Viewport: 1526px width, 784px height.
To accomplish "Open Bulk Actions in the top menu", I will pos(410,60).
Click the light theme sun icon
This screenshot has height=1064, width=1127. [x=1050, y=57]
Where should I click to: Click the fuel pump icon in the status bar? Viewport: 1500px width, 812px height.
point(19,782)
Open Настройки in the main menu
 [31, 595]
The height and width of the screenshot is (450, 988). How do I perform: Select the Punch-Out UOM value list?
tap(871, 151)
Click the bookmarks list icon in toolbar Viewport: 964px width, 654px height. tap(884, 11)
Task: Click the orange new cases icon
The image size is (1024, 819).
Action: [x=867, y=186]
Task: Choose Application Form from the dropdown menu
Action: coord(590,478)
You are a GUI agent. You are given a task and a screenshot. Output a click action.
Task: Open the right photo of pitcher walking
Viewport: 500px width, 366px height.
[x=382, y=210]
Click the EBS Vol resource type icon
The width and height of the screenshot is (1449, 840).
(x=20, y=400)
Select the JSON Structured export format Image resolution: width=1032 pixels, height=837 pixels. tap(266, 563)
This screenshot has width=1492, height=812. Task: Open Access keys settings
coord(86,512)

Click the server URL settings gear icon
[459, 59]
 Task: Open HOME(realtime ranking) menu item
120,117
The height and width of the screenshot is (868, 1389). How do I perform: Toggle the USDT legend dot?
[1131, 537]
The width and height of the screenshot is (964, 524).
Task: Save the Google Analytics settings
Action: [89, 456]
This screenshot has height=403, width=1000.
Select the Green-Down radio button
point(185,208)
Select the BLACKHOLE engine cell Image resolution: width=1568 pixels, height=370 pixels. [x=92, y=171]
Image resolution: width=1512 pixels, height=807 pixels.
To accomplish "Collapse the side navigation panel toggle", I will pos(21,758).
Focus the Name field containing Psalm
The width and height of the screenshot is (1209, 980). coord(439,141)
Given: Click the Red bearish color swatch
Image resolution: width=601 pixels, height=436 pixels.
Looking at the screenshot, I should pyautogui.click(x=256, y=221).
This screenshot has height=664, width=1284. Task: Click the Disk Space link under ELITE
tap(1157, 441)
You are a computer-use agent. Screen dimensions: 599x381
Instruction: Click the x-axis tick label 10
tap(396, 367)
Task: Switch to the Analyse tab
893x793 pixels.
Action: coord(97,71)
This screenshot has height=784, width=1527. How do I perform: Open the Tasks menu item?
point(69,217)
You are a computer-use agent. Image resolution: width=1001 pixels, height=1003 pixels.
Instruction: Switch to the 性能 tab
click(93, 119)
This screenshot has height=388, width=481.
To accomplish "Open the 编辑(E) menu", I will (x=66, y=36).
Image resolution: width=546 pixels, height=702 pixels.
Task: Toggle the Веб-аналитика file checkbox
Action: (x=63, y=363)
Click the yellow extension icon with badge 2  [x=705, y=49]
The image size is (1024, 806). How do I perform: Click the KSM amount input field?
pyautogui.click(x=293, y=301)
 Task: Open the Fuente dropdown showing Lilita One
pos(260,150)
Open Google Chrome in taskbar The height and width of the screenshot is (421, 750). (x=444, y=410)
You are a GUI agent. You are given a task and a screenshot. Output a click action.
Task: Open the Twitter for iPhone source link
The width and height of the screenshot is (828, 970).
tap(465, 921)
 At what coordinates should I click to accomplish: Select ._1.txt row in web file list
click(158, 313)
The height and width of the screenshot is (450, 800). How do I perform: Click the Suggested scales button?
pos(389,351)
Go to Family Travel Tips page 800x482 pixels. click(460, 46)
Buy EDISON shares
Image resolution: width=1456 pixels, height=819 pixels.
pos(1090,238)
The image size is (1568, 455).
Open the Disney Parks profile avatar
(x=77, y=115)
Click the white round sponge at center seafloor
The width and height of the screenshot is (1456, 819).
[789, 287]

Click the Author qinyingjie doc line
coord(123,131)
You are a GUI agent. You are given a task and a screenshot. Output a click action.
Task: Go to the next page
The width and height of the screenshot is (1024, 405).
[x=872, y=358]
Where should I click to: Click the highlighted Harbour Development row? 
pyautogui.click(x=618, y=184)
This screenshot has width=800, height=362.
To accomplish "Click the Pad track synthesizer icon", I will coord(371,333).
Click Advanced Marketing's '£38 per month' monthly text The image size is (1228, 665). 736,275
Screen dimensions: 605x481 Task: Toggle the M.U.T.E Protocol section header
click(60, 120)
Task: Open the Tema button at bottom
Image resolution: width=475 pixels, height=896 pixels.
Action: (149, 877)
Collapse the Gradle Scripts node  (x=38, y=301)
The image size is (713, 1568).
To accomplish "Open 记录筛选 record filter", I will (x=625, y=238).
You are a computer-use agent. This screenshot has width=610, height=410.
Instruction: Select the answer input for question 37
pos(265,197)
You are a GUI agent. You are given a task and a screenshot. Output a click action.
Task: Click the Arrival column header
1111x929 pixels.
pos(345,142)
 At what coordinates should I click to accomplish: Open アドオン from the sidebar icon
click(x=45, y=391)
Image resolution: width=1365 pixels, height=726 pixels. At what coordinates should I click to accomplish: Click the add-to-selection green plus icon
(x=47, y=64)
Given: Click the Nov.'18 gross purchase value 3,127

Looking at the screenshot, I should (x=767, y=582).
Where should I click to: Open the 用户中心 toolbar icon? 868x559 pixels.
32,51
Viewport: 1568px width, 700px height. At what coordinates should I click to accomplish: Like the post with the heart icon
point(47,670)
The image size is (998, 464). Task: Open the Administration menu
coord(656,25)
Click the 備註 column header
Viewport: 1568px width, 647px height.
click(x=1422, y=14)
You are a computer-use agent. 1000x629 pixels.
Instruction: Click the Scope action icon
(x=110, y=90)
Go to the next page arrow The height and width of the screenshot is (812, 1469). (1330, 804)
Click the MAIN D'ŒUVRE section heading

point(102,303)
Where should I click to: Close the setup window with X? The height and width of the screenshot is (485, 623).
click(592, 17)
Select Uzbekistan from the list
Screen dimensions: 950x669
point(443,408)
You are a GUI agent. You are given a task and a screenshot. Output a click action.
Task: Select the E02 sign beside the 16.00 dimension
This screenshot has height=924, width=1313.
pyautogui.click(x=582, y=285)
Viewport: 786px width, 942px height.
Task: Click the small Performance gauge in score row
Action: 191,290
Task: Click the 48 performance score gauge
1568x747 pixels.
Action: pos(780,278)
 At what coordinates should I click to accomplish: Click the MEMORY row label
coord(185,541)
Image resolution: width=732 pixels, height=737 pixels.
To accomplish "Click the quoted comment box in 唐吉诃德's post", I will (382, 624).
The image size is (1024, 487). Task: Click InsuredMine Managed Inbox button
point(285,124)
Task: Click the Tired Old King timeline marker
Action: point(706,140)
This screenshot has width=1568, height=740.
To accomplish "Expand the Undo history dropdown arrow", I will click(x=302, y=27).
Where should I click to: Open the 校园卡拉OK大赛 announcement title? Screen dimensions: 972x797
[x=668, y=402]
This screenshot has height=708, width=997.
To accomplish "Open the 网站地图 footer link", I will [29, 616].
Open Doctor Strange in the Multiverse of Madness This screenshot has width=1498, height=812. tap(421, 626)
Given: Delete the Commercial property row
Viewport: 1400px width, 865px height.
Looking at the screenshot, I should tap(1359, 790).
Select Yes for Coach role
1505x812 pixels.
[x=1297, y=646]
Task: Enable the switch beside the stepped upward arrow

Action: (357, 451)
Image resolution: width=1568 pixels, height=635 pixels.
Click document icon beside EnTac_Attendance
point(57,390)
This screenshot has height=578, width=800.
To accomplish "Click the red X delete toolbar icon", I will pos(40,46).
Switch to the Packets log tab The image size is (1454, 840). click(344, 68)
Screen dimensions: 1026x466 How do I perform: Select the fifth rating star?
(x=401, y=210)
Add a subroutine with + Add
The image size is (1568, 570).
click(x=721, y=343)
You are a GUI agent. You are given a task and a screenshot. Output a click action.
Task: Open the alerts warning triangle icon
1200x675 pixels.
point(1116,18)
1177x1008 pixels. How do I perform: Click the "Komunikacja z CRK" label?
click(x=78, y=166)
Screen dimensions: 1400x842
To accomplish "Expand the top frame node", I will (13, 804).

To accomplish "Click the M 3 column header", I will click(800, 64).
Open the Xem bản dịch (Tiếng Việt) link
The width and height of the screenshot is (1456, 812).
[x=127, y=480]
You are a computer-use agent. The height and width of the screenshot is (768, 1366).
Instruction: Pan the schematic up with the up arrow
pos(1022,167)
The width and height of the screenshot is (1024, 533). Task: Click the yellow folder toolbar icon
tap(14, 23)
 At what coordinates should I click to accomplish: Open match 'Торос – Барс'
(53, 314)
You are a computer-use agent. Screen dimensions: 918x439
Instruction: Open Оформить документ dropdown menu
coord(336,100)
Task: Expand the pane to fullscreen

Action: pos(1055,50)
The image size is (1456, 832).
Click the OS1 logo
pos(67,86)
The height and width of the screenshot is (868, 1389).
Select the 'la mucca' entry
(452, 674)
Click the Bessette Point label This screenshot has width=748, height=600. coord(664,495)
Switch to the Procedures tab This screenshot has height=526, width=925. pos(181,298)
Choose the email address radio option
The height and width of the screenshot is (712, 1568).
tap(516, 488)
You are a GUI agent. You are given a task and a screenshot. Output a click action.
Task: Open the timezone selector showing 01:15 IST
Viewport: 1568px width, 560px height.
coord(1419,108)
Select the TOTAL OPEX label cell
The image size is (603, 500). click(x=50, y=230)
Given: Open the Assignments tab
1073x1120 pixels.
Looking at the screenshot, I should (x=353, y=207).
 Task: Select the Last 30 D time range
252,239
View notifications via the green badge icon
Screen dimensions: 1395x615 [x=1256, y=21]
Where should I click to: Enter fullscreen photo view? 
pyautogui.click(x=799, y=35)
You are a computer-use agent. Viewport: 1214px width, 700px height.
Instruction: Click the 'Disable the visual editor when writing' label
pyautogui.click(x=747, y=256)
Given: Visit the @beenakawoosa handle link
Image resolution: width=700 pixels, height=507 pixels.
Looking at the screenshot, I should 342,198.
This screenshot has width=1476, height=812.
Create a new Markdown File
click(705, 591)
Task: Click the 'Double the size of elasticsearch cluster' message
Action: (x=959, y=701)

• • • • • • •

**DIRECTIVE:**
Reproduce verbatim every line from the beginning of the records through the line containing "I will pos(21,758).", with that final line included.

**SOLUTION FOR THIS EXERCISE:**
Viewport: 1526px width, 784px height.
To accomplish "Open Bulk Actions in the top menu", I will pos(410,60).
Click the light theme sun icon
This screenshot has height=1064, width=1127. [x=1050, y=57]
Where should I click to: Click the fuel pump icon in the status bar? Viewport: 1500px width, 812px height.
point(19,782)
Open Настройки in the main menu
 [31, 595]
The height and width of the screenshot is (450, 988). How do I perform: Select the Punch-Out UOM value list?
tap(871, 151)
Click the bookmarks list icon in toolbar Viewport: 964px width, 654px height. tap(884, 11)
Task: Click the orange new cases icon
The image size is (1024, 819).
Action: [x=867, y=186]
Task: Choose Application Form from the dropdown menu
Action: coord(590,478)
You are a GUI agent. You are given a task and a screenshot. Output a click action.
Task: Open the right photo of pitcher walking
Viewport: 500px width, 366px height.
[x=382, y=210]
Click the EBS Vol resource type icon
The width and height of the screenshot is (1449, 840).
(x=20, y=400)
Select the JSON Structured export format Image resolution: width=1032 pixels, height=837 pixels. tap(266, 563)
This screenshot has width=1492, height=812. Task: Open Access keys settings
coord(86,512)

Click the server URL settings gear icon
[459, 59]
 Task: Open HOME(realtime ranking) menu item
120,117
The height and width of the screenshot is (868, 1389). How do I perform: Toggle the USDT legend dot?
[1131, 537]
The width and height of the screenshot is (964, 524).
Task: Save the Google Analytics settings
Action: [89, 456]
This screenshot has height=403, width=1000.
Select the Green-Down radio button
point(185,208)
Select the BLACKHOLE engine cell Image resolution: width=1568 pixels, height=370 pixels. [x=92, y=171]
Image resolution: width=1512 pixels, height=807 pixels.
To accomplish "Collapse the side navigation panel toggle", I will pos(21,758).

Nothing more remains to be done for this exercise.